МИЛИЦЕЙСКОЕ ПРЕДУПРЕЖДЕНИЕ.

В один промывочный сезон у нас на участке завелся воришка. Тайком поставив незатейливую в исполнении, но достаточно эффективную ловушку, он кое-что насшибал для себя из промприбора. Потом он отпросился на неделю в Усть-Неру, а через пару дней знакомый опер сообщил нам сведения от своих информаторов, что наш труженик по кличке «Барак» продал скупщикам килограмм самородкового золота. Взять его с поличным не удалось, осталось только уволить по недоверию.
Осенью, придержав в ожидании роста цены на золото довольно большое для нас количество металла, я потерял спокойный сон. Тот же знакомец передал нам предупреждение, что разобидевшийся после увольнения труженик предложил каким-то темным личностям идею налета на наш участок, представив его как легкую добычу в отличие от золотоприемных касс больших артелей, которые имеют более серьезную охрану.

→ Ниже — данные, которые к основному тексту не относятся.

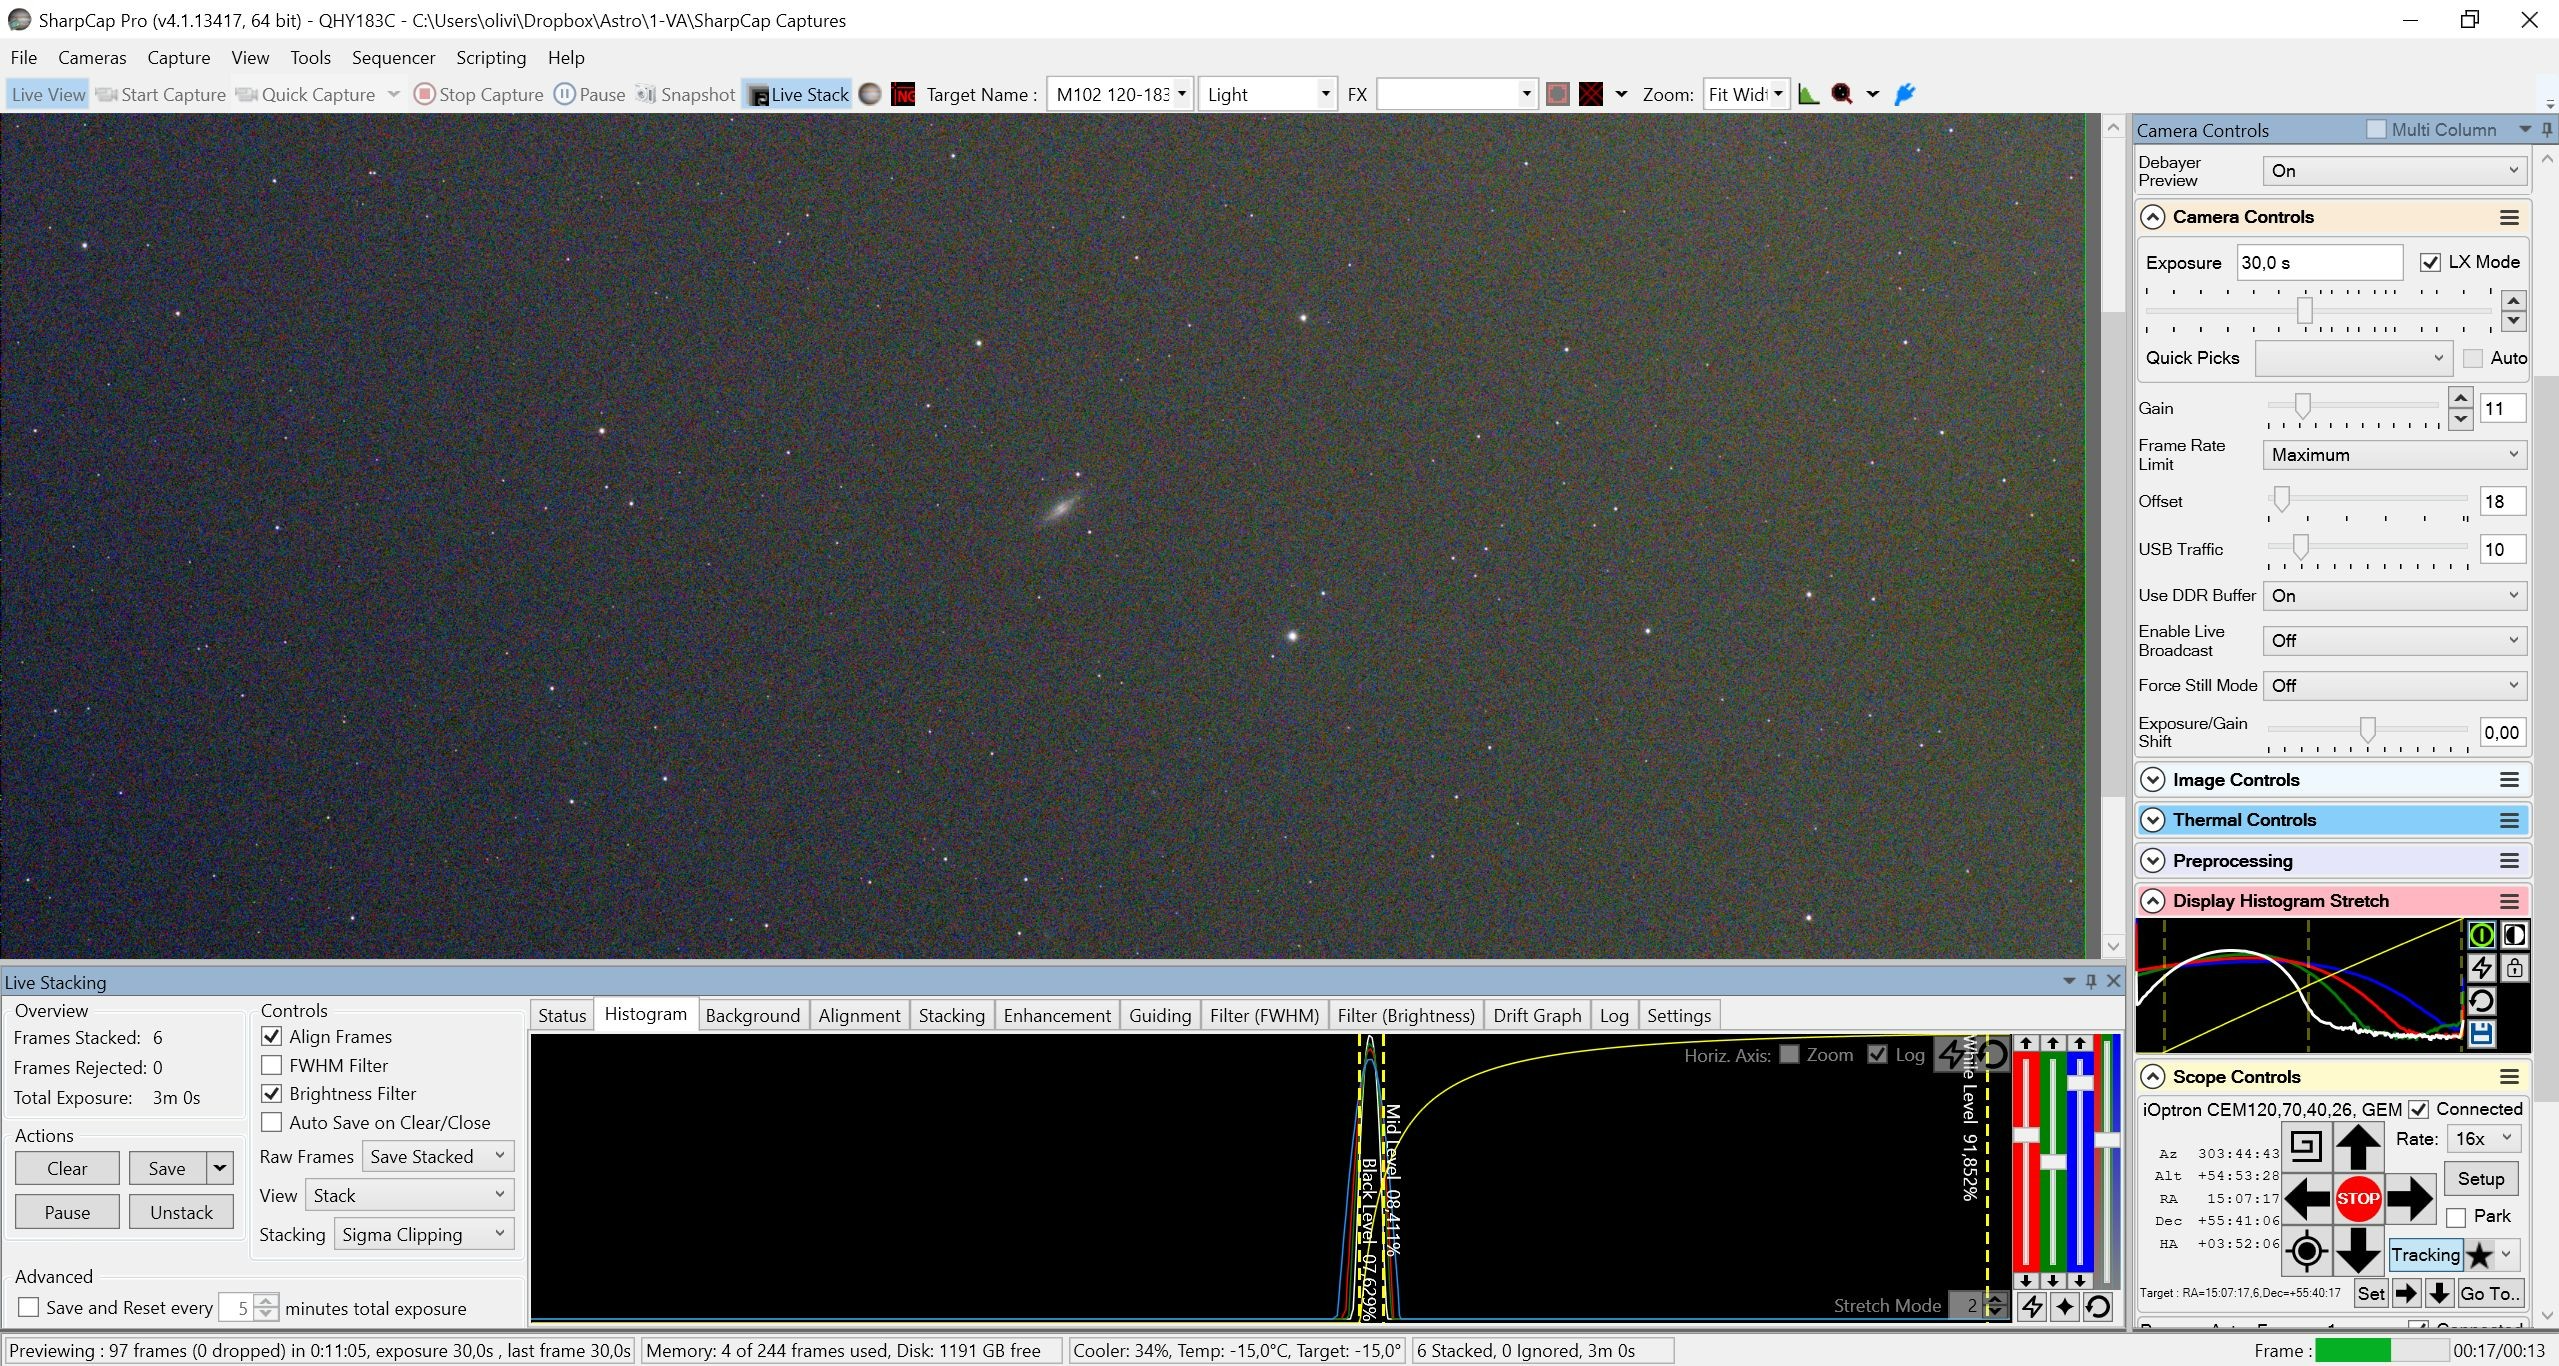The height and width of the screenshot is (1366, 2559).
Task: Open the Sequencer menu
Action: 393,58
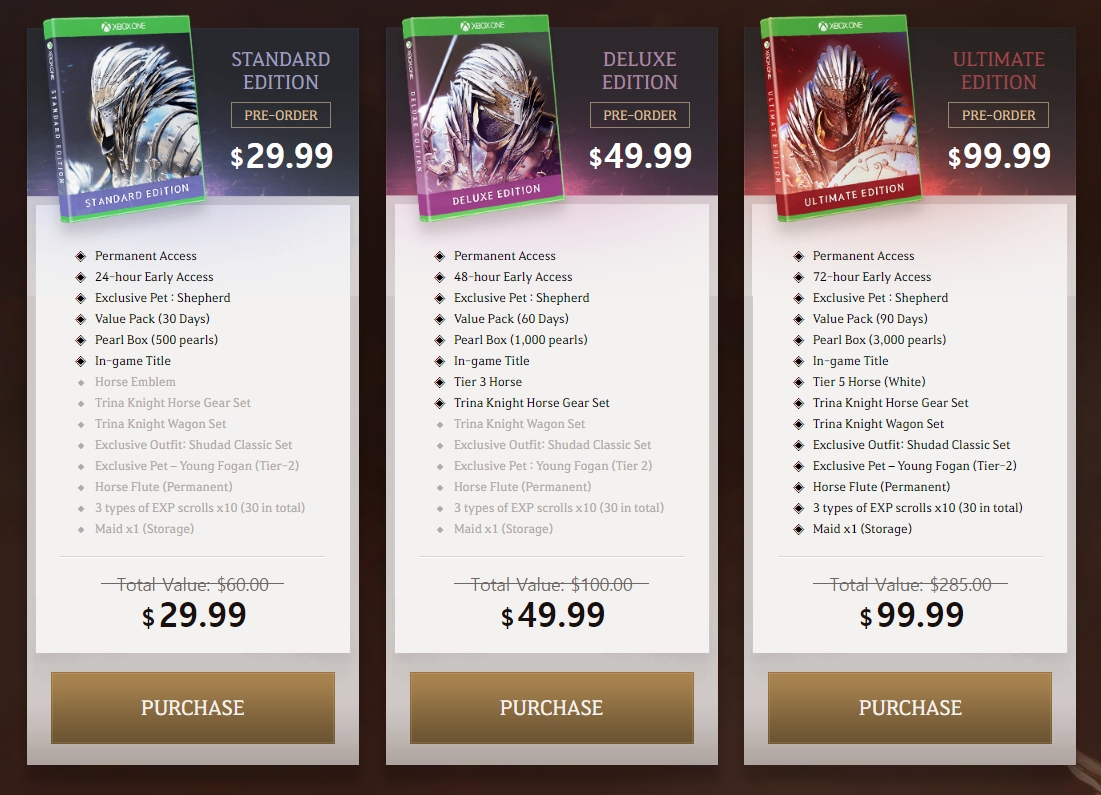This screenshot has height=795, width=1101.
Task: Select the Ultimate Edition title heading
Action: (998, 71)
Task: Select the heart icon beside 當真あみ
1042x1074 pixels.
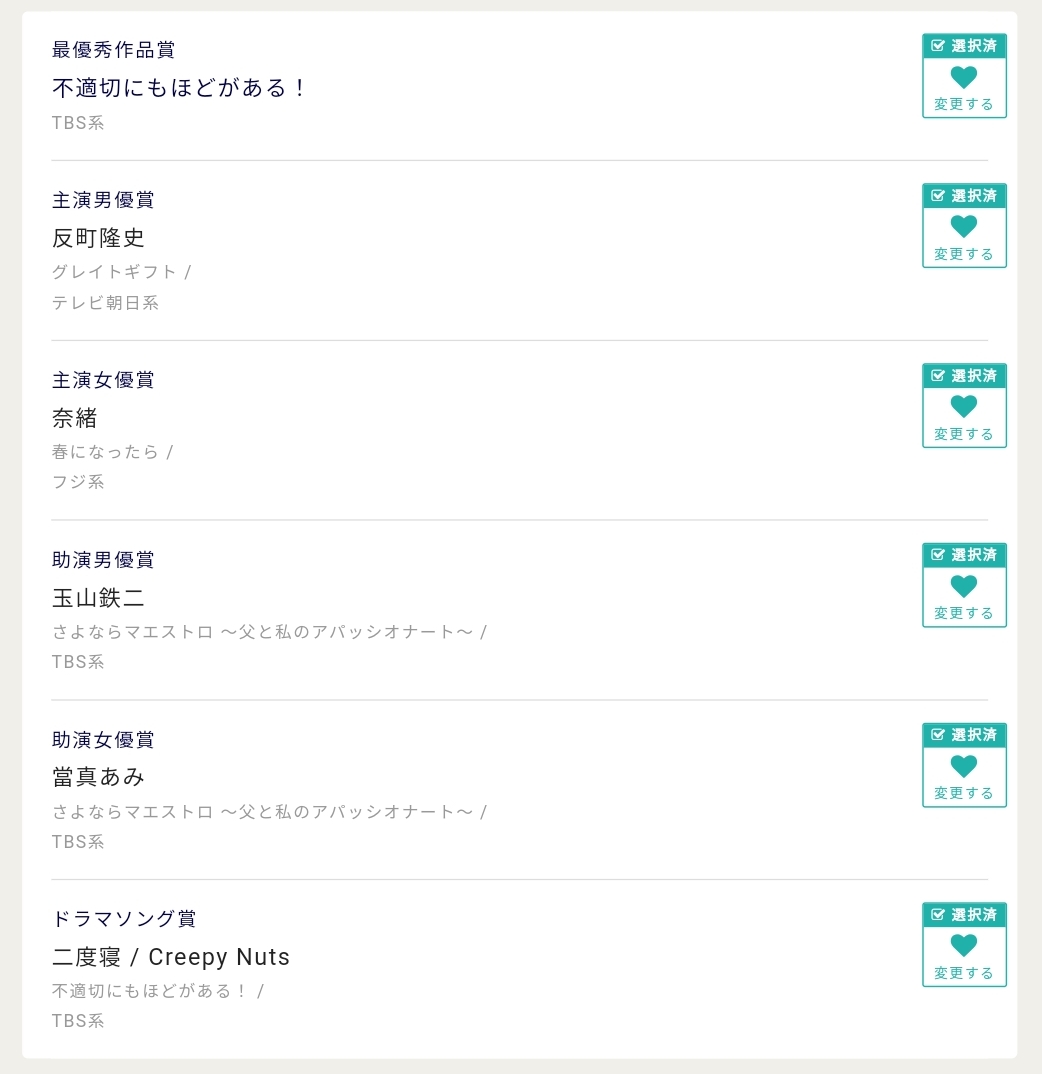Action: pyautogui.click(x=963, y=766)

И примерно обрисовал, как это будет выглядеть: ночью на «КамАЗе» подкатят вооруженные ребята, обойдут кругом место моего обитания, плеснут по углам бензина, чтобы был сговорчивее, и предложат самому в избежание поджаривания смирно выйти наружу с ключами от кассы.
И в одну не очень прекрасную октябрьскую ночь я просыпаюсь от звука приближающегося мотора, не нашего, поскольку все наши машины стоят в гараже. В ночной тайге звук разносится далеко, поэтому сначала я успокаиваю себя, что это, наверное, машина наших соседей из крупной артели Богатырь, что базируется ниже по реке Интах. Нет, звук явно ближе, чем база соседей, более того — стремительно приближается. Вот уже можно распознать звук «КамАЗа», и даже не одного, а двух. Едут к нам. Значит, нас не зря предупредили.
Слышу, что во всех наших балках никто не спит. Несмотря на неразглашаемую секретность милицейского предупреждения, все откуда-то знают о возможности визита незваных гостей. Из-за закрытых дверей слышен гомон встревоженных голосов, но наружу никто не выходит.
Меня охватывает злая решимость. Мы горбатимся на полигоне, на раздолбанных, старых бульдозерах елозим по мерзлоте, по грамму выдираем из нее «рыжуху», а они приперлись со стволами и бензином для острастки. Чтобы сам покорно вынес им ключи. Нет уж, ребята!
Прячусь с пятизарядкой, заряженной картечью, в тень от дома. Сейчас они влетят на базу, остановятся посреди балков, в глаза им будет светить прожектор, а меня во тьме не видно. С 10-15 метров промахнуться невозможно. Первый же налетчик, с оружием выпрыгнувший из машины, тут же и ляжет. А потом видно будет, война план покажет.
На крутом вираже «КамАЗы» разворачиваются у въезда на базу, лихо тормозят напротив моего укрытия. На ночном морозе по спине струится пот, ствол вскинут, предохранитель сброшен, палец на курке.
И тут на меня накатывает такое облегчение, что руки и ноги враз становятся ватными: из кабины не выпрыгивает упругим движением уверенного в себе хищника, а вываливается кулем пьянющий якут. Или эвен. И все остальные в кабинах такие же. Снова, как и на речке Фарт двумя годами раньше, при виде местных физиономий гора падает с плеч. Это кто угодно, но только не налетчики.
Чувство облегчения мгновенно разносится по всей базе. Из дверей на улицу выскакивают осмелевшие любопытные. Завидев людей (я по-прежнему прячусь в тени, теперь уже от смятения за свою недавнюю готовность применить оружие против случайных бедолаг), заезжие якуты, с трудом ворочая языком, спрашивают, где они, однако, находятся. Оказывается, это колхозные шофера из Сасыра, что на реке Моме, за тридевять земель отсюда, получили в Якутске новые машины и гонят их домой. На слиянии Антагачана и Интаха спьяну и впотьмах спутали направление и ушли влево, а надо было прямо. Еле стоят на ногах, но как лихо гнали машины посреди ночной тайги! Им объясняют, что они ошиблись на развилке дорог, и те уносятся прочь. Успокоенный поселок быстро затихает. Через пару дней, глядя в зеркало при бритье, обнаруживаю у себя в волосах первые серебристые нити.